Diana watched him, a strange, hollow feeling spreading through her chest. It wasn't sadness anymore. It was the absolute, crushing weight of reality. He would never believe her. He would never love her. To him, her pain was just an inconvenience, a bad performance compared to Carla's perfection.
She started to laugh. It was a broken, breathless sound, tears streaming down her face as she laughed at the absurdity of it all.
Curtis paused in the doorway, looking back at her with horror. "You're crazy," he spat. "Completely insane."
He slammed the door shut. The sound vibrated through the apartment, final and absolute.
Diana lay there on the floor, the silence ringing in her ears. The cramps were still there, a dull, relentless ache, but they felt distant now. She stared at the ceiling, the shadows dancing in the corners.
She thought of her father, sitting in a prison cell, sacrificing everything so she could have this life. She thought of the baby she had just lost, a tiny spark of hope extinguished before it could even begin. And she thought of Curtis, running into the night for another woman, leaving her alone in the dark.

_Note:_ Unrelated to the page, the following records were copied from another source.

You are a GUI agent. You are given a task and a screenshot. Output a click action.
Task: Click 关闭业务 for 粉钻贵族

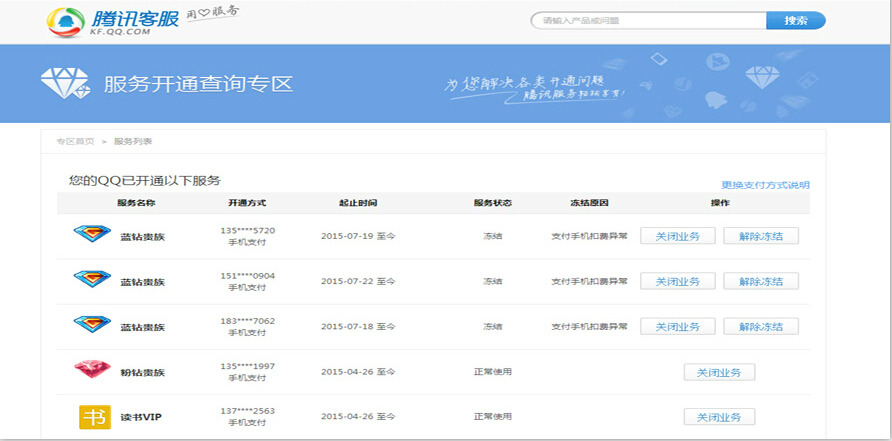pyautogui.click(x=719, y=372)
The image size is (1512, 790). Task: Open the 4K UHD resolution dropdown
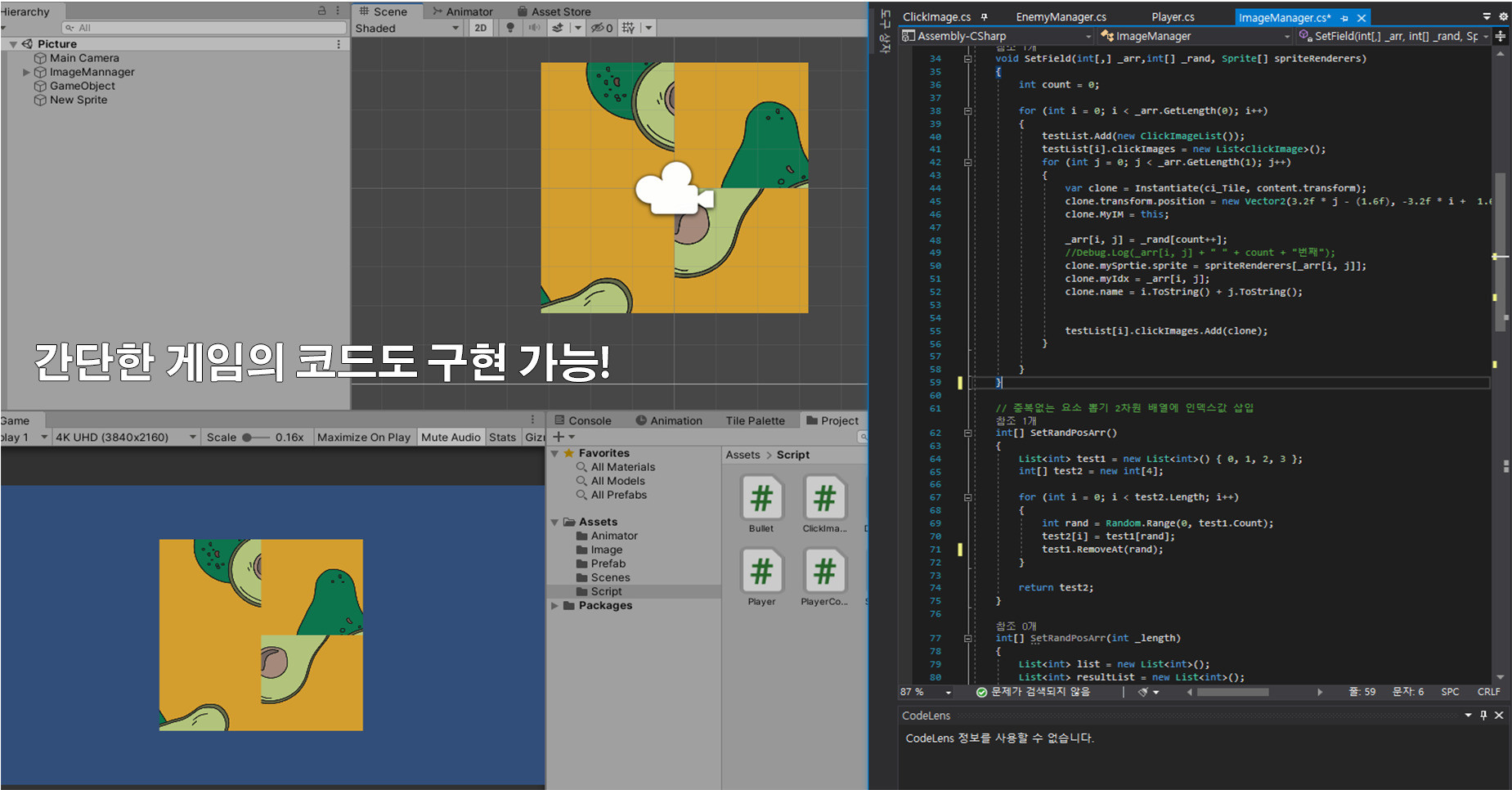coord(125,438)
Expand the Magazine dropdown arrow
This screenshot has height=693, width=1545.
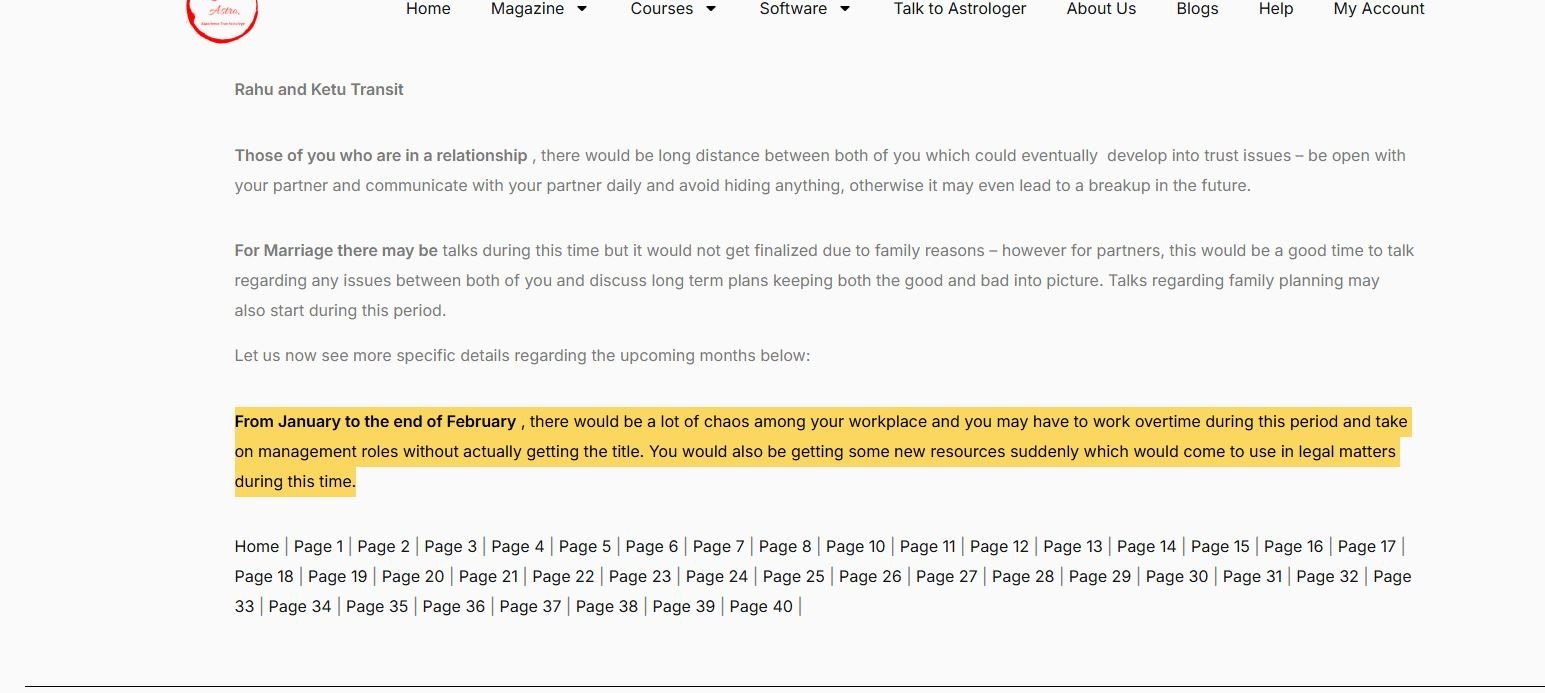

This wasn't a marriage. It was a prison. And she was done being a captive.
Slowly, agonizingly, Diana pushed herself up off the floor. Her body screamed in protest, but she ignored it. She walked, step by painful step, toward the home office.
She sat down at the desk and turned on the computer. The screen glowed in the dark room, illuminating her pale, resolute face.
She opened her email. She didn't hesitate. She didn't second-guess. She typed in the address of Curtis's chief legal counsel, Garold Nash.
Subject: Divorce Proceedings Initiation - Diana Wilcox.
She typed the brief message, her fingers steady. She hit send.
The whoosh of the email leaving the outbox was the loudest sound in the quiet apartment. It was done.